Ich habe Ihren Geschäftsbericht gelesen, Ihre Homepage angeschaut, und zweifle nicht an der Aufrichtigkeit Ihres Umweltengagements. Deshalb möchte ich, dass Sie kommen, und die Lage vor Ort beurteilen, bei den Gesprächen mit der Perenco-Ecuador dabei sind.

Im Umweltveträglichkeitsbericht der Kerr steht:

„10. SPECIAL MANAGEMENT AREAS
10.1 AREAS OF PRESERVATION
This category consists of primary forests (hilly and alluvial).... Anthropogenic impact to these areas is not permissible, and biological investigations are required to understand the dynamics of Amazon tropical forests.

The delimited zones of Selva Viva, Venecia Protected Forest, and Jatun-Sacha Station contain forests in good conservation conditions along the access roads; however, these zones also contain disturbed areas such as secondary forests and pastures, especially in the case of Jatun-Sacha. These disturbed areas are also considered preservation zones since their natural recovery is being investigated. Flat conservation areas, such as Venecia and Jatun-Sacha, have a 25 m wide strip along the Puerto Napo – Yuralpa, which is categorized as a conservation area. The same conservation strip is 40 m wide in hilly areas such as Selva Viva.“



Ich möchte präzisieren, dass der grösste Teil des Gebietes von Selva Viva, den die Pipeline durchquert, aus Primärwald besteht, und nicht Sekundärwald. Und das es der einzige Teil Primärwald entlang der gesamten Strecke Yuralpa-Puerto Napo ist.

Natürlich wurde uns zugesichert, dass die Pipeline so dicht wir möglich an der Strasse vorbeiführt. Als wir dann die Strecke zusammen abgingen, sah es plötzlich anders aus. Da führt die Pipeline dann 3 Meter neben einem riesigem Kapokbaum vorbei, und ich solle nicht so tun da der Baum das sowieso nicht überleben würde, also könnten wir ihn ja gleich ganz abhauen.
Zudem haben wir immer schon darauf hingewiesen, dass die Bauweise der Strasse so katastrophal ist, dass die ständigen Erdrutsche eine Bedrohung für die Pipeline darstellen, und wir eine Stabilisierung der Strasse wünschen, bevor die Pipeline gebaut wird. Dieser Forderung wird nicht nachgegeben, obwohl ich zu meinem grössten Erstaunen gerade das in dem Umweltbericht der Kerr gefunden habe, hier unten der Ausschnitt:

6.2.3 LANDSLIDES /EROSION
The road, over the whole of the route, was constructed without sufficient technical considerations. Where cuttings have been made to allow road passage insufficient attention was paid to slope angle and no reforestation or slope stabilization programs were initiated. The problem has been further complicated by the continued expansion of communities and populations into forested areas adjacent to the road. Slope erosion is continual and landslides are a daily occurrence.

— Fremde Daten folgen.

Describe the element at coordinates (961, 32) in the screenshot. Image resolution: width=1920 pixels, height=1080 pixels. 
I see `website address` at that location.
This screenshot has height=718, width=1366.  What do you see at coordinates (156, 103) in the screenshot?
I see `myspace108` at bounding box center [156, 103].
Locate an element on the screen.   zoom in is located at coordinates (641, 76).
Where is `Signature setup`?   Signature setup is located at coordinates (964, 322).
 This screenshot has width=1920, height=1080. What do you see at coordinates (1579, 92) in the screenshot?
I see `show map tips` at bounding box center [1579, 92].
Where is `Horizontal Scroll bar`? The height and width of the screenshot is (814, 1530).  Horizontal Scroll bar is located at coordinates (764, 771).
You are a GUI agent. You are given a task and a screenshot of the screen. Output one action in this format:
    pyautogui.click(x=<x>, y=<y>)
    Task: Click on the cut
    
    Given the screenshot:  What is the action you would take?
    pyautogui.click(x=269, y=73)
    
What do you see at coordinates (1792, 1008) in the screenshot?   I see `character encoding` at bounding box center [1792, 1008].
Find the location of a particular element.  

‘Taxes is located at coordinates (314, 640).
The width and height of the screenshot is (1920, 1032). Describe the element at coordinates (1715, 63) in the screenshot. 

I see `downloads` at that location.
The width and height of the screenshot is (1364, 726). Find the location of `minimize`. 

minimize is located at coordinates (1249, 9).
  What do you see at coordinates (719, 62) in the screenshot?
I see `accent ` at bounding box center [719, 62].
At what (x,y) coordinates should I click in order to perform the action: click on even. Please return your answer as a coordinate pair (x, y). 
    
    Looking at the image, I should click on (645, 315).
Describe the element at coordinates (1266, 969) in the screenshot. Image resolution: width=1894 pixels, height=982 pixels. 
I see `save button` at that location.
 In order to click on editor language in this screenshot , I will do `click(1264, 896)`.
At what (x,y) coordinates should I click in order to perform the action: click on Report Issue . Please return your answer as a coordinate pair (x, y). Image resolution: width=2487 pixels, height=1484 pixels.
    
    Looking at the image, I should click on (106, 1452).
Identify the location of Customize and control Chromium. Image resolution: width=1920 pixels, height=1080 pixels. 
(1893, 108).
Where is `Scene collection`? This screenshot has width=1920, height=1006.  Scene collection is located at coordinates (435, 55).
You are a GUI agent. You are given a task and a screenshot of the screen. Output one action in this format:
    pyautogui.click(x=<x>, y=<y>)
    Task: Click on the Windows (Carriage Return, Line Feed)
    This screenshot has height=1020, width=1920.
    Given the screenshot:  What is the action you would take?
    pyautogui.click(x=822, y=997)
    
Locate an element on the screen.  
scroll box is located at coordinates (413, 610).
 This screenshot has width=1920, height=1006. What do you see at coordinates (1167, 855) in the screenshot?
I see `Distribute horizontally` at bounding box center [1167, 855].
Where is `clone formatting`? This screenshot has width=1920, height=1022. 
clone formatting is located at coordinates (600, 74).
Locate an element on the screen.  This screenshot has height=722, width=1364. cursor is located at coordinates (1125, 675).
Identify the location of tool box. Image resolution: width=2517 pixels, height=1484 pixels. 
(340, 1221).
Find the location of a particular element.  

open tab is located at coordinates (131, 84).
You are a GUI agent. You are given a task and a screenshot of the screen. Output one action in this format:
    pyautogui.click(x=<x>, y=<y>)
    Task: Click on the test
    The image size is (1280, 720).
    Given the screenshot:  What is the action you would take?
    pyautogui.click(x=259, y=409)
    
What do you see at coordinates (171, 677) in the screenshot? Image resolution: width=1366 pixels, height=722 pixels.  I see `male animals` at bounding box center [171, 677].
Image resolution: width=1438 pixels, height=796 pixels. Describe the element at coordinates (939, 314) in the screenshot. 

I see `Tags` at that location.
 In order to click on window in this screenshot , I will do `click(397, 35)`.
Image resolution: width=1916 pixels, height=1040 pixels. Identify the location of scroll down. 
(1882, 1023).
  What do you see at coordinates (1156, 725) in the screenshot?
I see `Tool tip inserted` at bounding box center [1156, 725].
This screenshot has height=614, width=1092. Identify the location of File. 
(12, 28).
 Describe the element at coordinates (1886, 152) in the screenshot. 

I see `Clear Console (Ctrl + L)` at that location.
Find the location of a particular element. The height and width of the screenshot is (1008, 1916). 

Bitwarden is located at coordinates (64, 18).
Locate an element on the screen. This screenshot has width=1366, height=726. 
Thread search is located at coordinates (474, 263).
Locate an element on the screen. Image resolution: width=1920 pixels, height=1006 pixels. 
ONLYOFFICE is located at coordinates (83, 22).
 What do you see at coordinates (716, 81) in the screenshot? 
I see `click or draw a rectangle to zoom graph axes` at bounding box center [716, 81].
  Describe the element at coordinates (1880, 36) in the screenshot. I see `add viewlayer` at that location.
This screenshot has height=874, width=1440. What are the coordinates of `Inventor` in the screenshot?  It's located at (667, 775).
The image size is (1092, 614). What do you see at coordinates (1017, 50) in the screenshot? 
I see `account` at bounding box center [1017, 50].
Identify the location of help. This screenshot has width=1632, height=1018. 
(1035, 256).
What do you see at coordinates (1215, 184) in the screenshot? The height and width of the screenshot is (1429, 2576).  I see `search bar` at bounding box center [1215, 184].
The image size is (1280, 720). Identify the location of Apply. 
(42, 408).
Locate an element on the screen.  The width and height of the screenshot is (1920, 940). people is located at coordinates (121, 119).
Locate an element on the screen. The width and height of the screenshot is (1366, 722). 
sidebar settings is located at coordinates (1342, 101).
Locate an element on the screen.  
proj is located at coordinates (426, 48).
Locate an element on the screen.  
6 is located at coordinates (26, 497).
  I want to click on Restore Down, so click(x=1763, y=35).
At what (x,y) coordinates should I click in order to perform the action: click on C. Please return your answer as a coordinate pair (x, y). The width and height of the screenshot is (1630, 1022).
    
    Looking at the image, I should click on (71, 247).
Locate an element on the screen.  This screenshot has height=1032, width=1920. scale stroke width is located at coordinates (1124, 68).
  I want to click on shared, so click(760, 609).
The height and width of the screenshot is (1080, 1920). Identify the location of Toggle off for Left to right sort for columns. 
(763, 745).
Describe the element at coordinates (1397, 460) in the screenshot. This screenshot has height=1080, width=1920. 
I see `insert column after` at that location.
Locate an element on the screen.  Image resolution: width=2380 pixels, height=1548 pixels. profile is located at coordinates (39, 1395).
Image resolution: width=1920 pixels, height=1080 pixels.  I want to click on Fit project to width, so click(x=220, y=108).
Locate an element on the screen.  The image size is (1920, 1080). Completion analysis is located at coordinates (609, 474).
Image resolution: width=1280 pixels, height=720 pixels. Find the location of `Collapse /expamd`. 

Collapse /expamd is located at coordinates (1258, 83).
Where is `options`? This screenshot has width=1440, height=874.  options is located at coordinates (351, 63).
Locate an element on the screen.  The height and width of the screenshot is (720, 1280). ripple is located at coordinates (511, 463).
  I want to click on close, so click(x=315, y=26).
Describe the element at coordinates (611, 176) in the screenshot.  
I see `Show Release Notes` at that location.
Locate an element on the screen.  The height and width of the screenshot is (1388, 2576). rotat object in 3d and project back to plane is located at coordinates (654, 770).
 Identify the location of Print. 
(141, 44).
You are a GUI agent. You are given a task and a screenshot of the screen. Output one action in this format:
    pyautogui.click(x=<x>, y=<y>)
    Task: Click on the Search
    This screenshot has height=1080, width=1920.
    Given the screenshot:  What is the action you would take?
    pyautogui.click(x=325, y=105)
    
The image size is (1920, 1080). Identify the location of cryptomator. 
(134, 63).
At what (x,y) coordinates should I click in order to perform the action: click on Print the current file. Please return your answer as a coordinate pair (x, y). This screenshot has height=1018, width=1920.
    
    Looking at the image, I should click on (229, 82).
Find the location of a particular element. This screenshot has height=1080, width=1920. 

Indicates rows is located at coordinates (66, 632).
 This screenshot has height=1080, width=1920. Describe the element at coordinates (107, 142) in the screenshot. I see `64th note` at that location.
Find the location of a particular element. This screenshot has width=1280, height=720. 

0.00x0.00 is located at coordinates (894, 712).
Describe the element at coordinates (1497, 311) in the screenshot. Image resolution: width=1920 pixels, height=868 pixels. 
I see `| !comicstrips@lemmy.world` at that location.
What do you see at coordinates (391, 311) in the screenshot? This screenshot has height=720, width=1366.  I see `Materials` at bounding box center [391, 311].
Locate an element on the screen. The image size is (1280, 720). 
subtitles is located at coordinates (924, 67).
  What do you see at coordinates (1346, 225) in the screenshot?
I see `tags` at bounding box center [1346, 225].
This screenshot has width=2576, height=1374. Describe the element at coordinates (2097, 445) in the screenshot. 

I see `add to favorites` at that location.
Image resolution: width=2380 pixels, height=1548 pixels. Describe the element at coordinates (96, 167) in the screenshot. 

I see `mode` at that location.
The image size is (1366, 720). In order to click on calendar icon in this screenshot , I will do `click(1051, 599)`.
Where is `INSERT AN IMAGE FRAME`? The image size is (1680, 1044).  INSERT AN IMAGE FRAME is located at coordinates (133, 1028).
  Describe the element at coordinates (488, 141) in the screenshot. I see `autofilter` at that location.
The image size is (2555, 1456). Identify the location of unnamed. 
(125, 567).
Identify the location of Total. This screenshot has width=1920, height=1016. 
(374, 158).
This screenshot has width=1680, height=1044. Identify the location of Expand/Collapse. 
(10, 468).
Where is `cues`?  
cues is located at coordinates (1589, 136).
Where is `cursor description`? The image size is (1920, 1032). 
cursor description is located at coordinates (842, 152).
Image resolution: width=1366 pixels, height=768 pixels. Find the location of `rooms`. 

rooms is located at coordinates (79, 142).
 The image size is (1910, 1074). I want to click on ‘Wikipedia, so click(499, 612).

To ensure the safety of the pipeline in will be necessary to either rectify the construction errors in the road or deviate the pipeline route to avoid areas of instability.

Ich möchte noch präzisieren, damit sie sich ein Bild von der Qualität der Strasse machen können, dass um Brücken zu sparen einfach Aufschüttungen gemacht wurden welche mindestens alle 6 Monate wieder abruschten, dann wird einfach Material (Erde) aus dem Wald entnommen und wieder aufgeschüttet, bis der Bach es wieder abgetragen hat. Zitat der Ingenieure der Azul, die für die Kerr arbeiten: „klar wäre eine Brücke vernünftiger und langfristig billiger, aber so haben wir eben immer Arbeit!“

Sie schreiben, die Pipeline folge dem Verlauf der Strasse. Das war unser Wunsch, und wir haben sehr dafür kämpfen müssen. Nun ist die Strasse sehr kurvenreich. Wir hatten einem für die Kerr günstigeren Verlauf zugestimmt in einem Abschnitt (rund 20 Meter waldeinwärts von der Strasse), sie haben den Abschnitt nun rund 80 Meter weiter hinein verlegt, mitten in unsere Mahagoniaufforstung, mit der Begründung, dass es nicht anders gehe (=billiger ist). Dies ist nur ein kleines Beispiel, es ist einfach ein langer und zermürbender Kampf.

Die botanischen Aufnahmen (um die legal uns zustehende Entschädigung auszurechnen) sind ein anderes Beispiel: da wird fast im Laufschritt durch den Wald gegangen, ein Paar Pflanzen aufgeschrieben, der von unserer Seite mitlaufende Pflanzenkenner ziemlich übergangen. Und als wir die Aufnahmen kontrollierten, fehlte mehr als die Hälfte der Pflanzen.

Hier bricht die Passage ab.